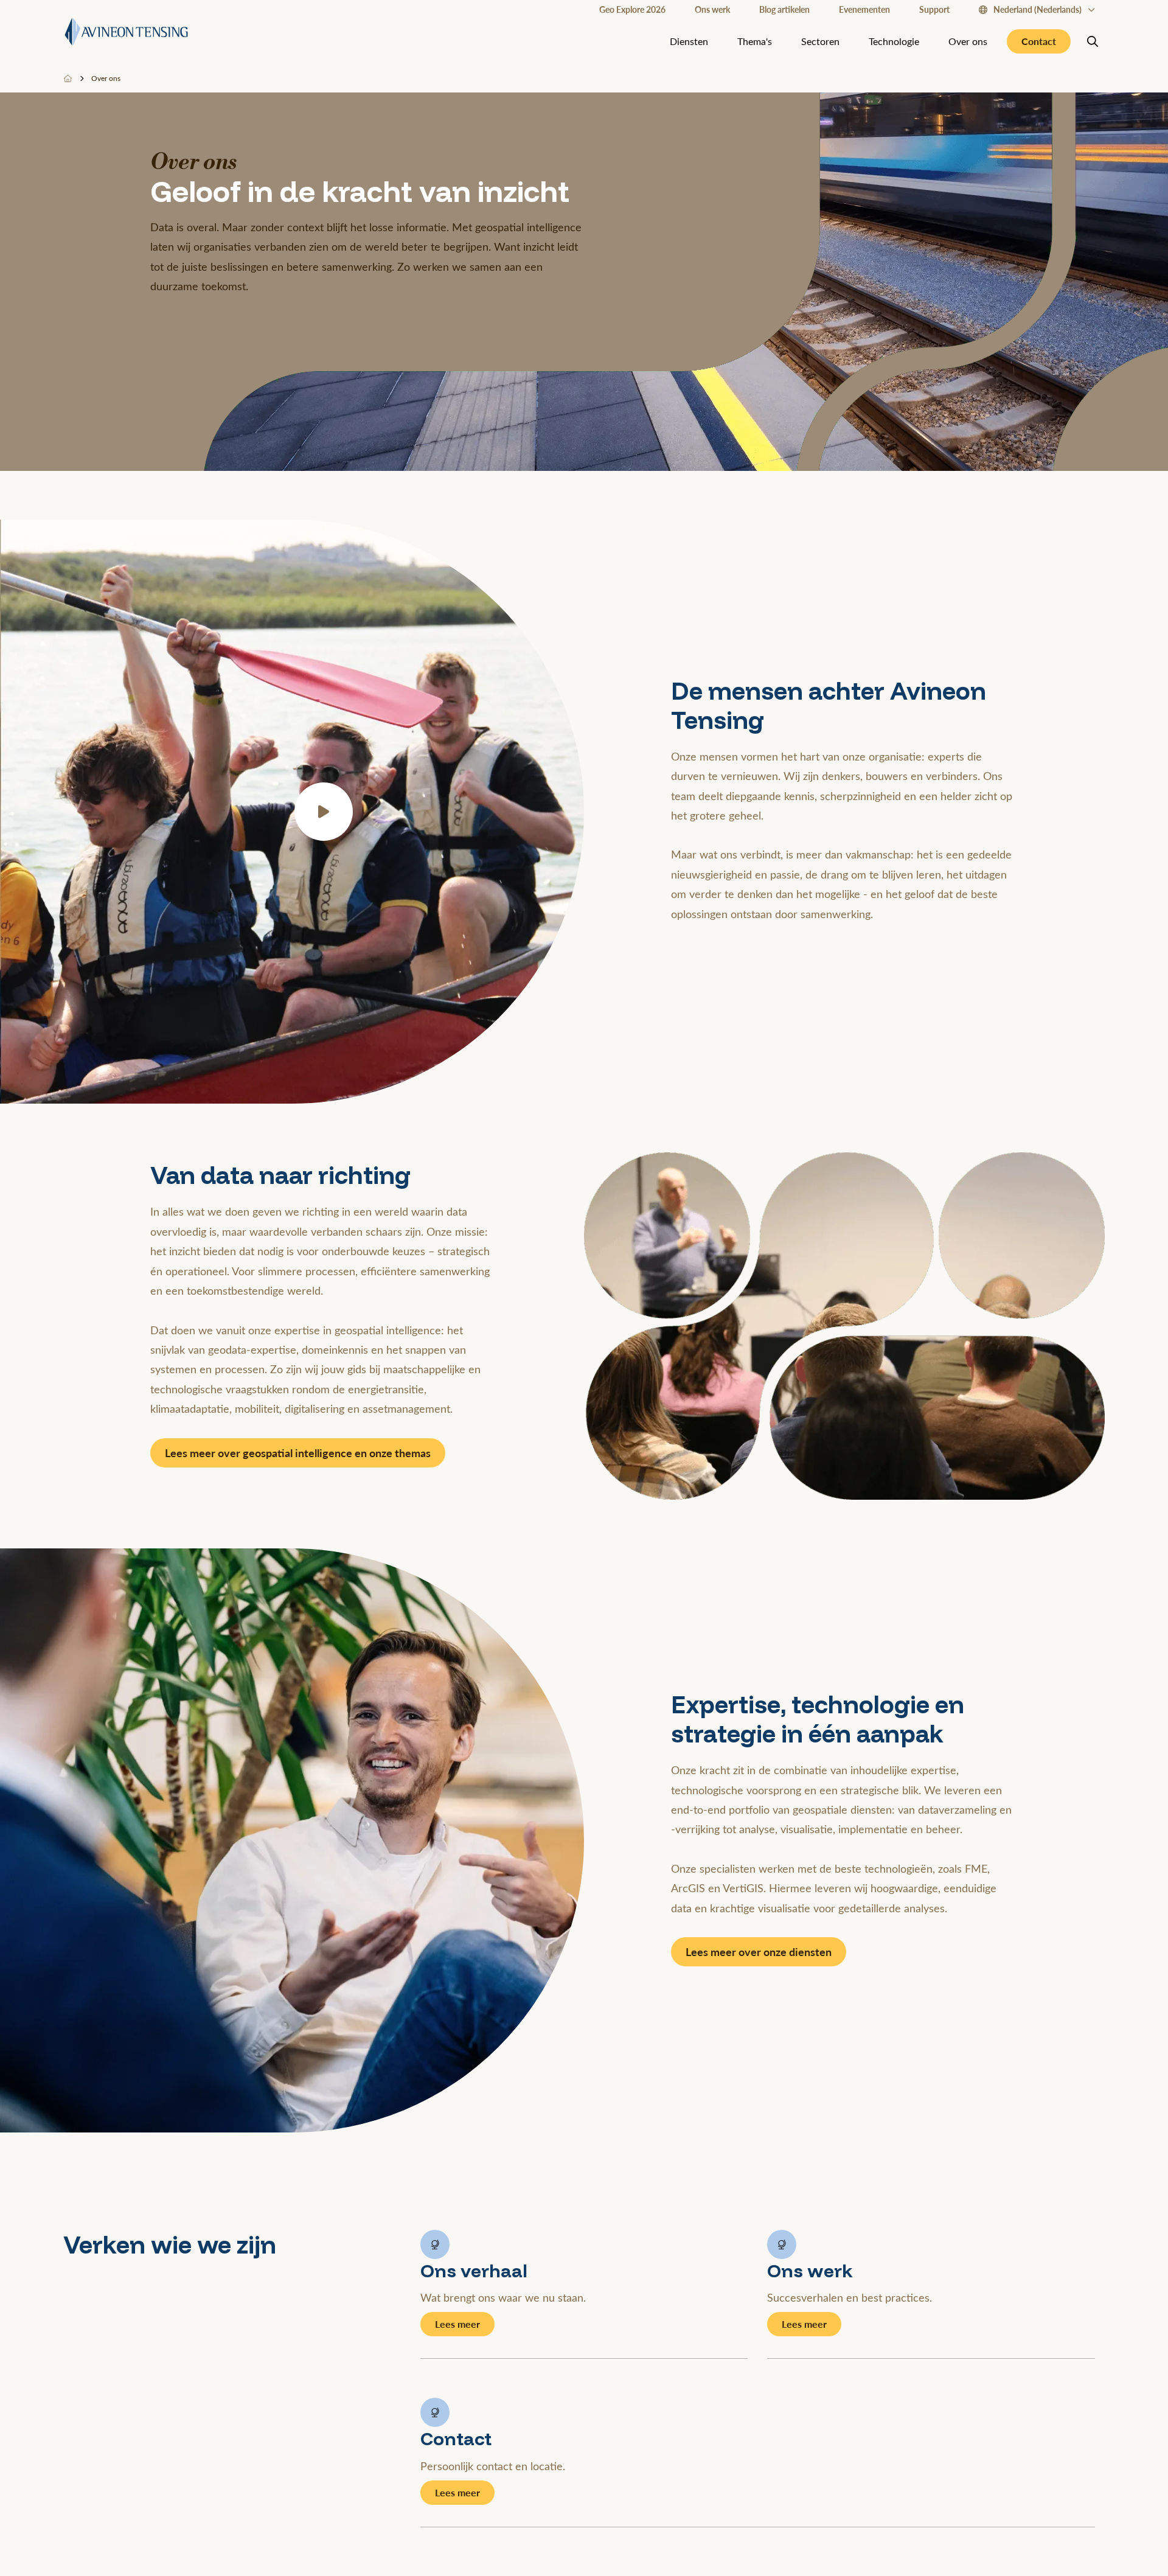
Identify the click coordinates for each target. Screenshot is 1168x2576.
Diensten (689, 41)
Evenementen (864, 9)
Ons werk (712, 9)
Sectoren (820, 41)
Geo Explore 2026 (632, 9)
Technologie (894, 41)
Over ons (967, 41)
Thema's (754, 41)
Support (934, 9)
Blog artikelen (784, 9)
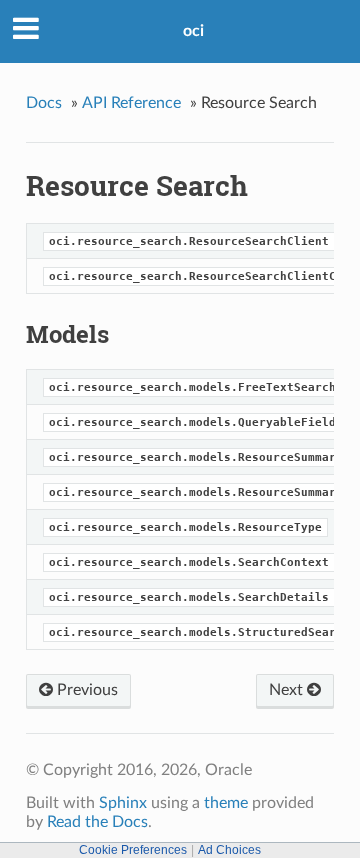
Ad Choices (229, 850)
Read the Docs (97, 822)
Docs (44, 103)
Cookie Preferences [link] (133, 850)
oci (193, 31)
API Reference (131, 103)
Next (288, 690)
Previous (85, 690)
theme (226, 803)
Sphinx (123, 803)
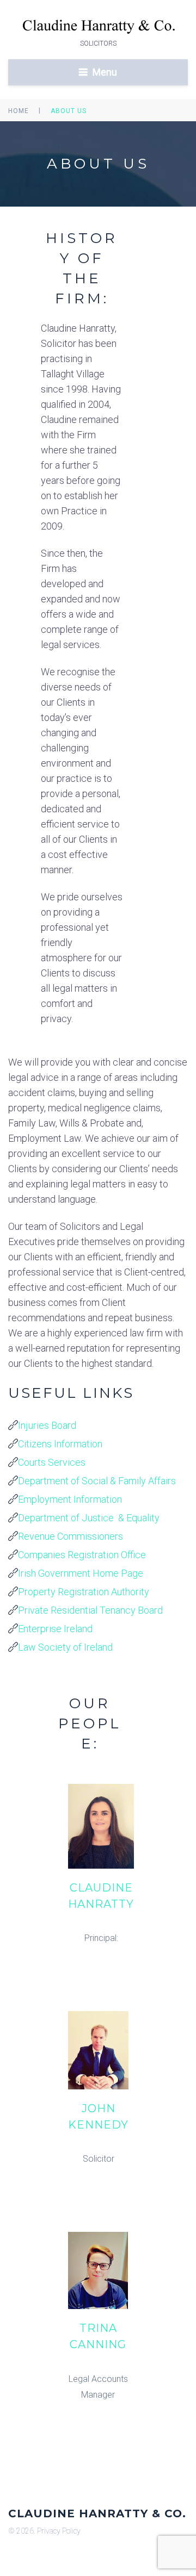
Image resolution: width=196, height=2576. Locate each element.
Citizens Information (60, 1443)
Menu (105, 72)
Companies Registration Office (82, 1554)
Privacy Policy (59, 2531)
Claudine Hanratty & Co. (97, 2513)
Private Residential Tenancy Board (90, 1610)
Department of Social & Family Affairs (97, 1480)
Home (18, 111)
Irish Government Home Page (80, 1573)
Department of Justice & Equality (89, 1517)
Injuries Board (47, 1425)
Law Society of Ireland (65, 1647)
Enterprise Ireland (55, 1628)
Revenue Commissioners (70, 1536)
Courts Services (51, 1462)
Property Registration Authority (83, 1591)
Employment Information (70, 1499)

**Work instruction**
Should a picture appear among the entries above, omit it and repeat everything else exactly.

**Written answer**
Identify the click coordinates for each target. Screenshot is 1168x2576.
Diensten (689, 41)
Evenementen (864, 9)
Ons werk (712, 9)
Sectoren (820, 41)
Geo Explore 2026 (632, 9)
Technologie (894, 41)
Over ons (967, 41)
Thema's (754, 41)
Support (934, 9)
Blog artikelen (784, 9)
Ad Choices (229, 850)
Read the Docs (97, 822)
Docs (44, 103)
Cookie Preferences [link] (133, 850)
oci (193, 31)
API Reference (131, 103)
Next (288, 690)
Previous (85, 690)
theme (226, 803)
Sphinx (123, 803)
Image resolution: width=196, height=2576. Locate each element.
Citizens Information (60, 1443)
Menu (105, 72)
Companies Registration Office (82, 1554)
Privacy Policy (59, 2531)
Claudine Hanratty & Co. (97, 2513)
Private Residential Tenancy Board (90, 1610)
Department of Social & Family Affairs (97, 1480)
Home (18, 111)
Irish Government Home Page (80, 1573)
Department of Justice & Equality (89, 1517)
Injuries Board (47, 1425)
Law Society of Ireland (65, 1647)
Enterprise Ireland (55, 1628)
Revenue Commissioners (70, 1536)
Courts Services (51, 1462)
Property Registration Authority (83, 1591)
Employment Information (70, 1499)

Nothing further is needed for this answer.